TASK INSTRUCTIONS: Set down every entry once more, character for character.

***** DATASET

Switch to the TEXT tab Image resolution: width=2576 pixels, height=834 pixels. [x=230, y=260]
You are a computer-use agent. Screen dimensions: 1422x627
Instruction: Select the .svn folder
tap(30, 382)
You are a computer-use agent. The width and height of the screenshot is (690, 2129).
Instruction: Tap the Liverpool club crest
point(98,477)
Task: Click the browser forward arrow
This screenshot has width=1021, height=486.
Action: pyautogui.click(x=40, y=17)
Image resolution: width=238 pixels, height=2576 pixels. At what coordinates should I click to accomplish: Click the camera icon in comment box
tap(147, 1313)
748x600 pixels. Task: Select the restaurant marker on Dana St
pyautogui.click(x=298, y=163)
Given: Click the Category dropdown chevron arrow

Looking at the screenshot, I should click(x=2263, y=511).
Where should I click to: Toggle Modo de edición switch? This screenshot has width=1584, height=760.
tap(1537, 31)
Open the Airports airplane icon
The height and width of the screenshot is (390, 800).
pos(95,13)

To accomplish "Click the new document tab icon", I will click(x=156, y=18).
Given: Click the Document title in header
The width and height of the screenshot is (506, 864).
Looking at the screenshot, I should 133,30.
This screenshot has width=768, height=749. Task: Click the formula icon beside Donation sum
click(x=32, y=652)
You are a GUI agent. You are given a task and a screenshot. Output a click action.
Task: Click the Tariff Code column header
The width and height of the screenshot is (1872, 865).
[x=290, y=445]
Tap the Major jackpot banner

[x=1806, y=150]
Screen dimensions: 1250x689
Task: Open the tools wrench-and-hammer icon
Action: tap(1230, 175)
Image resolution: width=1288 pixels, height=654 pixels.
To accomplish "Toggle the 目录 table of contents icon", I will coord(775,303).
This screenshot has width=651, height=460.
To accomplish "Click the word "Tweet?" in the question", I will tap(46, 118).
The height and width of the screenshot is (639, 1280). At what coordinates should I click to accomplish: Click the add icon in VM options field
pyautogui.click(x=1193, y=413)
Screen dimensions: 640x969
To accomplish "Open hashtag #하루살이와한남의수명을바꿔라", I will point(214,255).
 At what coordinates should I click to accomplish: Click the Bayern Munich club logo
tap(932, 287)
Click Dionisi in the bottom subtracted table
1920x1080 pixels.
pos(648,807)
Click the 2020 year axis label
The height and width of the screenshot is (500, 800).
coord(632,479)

**********

RESULT OF THIS TASK:
Switch to the TEXT tab Image resolution: width=2576 pixels, height=834 pixels. [x=230, y=260]
You are a computer-use agent. Screen dimensions: 1422x627
Instruction: Select the .svn folder
tap(30, 382)
You are a computer-use agent. The width and height of the screenshot is (690, 2129).
Instruction: Tap the Liverpool club crest
point(98,477)
Task: Click the browser forward arrow
This screenshot has width=1021, height=486.
Action: pyautogui.click(x=40, y=17)
Image resolution: width=238 pixels, height=2576 pixels. At what coordinates should I click to accomplish: Click the camera icon in comment box
tap(147, 1313)
748x600 pixels. Task: Select the restaurant marker on Dana St
pyautogui.click(x=298, y=163)
Given: Click the Category dropdown chevron arrow

Looking at the screenshot, I should click(x=2263, y=511).
Where should I click to: Toggle Modo de edición switch? This screenshot has width=1584, height=760.
tap(1537, 31)
Open the Airports airplane icon
The height and width of the screenshot is (390, 800).
pos(95,13)

To accomplish "Click the new document tab icon", I will click(x=156, y=18).
Given: Click the Document title in header
The width and height of the screenshot is (506, 864).
Looking at the screenshot, I should 133,30.
This screenshot has width=768, height=749. Task: Click the formula icon beside Donation sum
click(x=32, y=652)
You are a GUI agent. You are given a task and a screenshot. Output a click action.
Task: Click the Tariff Code column header
The width and height of the screenshot is (1872, 865).
[x=290, y=445]
Tap the Major jackpot banner

[x=1806, y=150]
Screen dimensions: 1250x689
Task: Open the tools wrench-and-hammer icon
Action: tap(1230, 175)
Image resolution: width=1288 pixels, height=654 pixels.
To accomplish "Toggle the 目录 table of contents icon", I will coord(775,303).
This screenshot has width=651, height=460.
To accomplish "Click the word "Tweet?" in the question", I will tap(46, 118).
The height and width of the screenshot is (639, 1280). At what coordinates should I click to accomplish: Click the add icon in VM options field
pyautogui.click(x=1193, y=413)
Screen dimensions: 640x969
To accomplish "Open hashtag #하루살이와한남의수명을바꿔라", I will point(214,255).
 At what coordinates should I click to accomplish: Click the Bayern Munich club logo
tap(932, 287)
Click Dionisi in the bottom subtracted table
1920x1080 pixels.
pos(648,807)
Click the 2020 year axis label
The height and width of the screenshot is (500, 800).
coord(632,479)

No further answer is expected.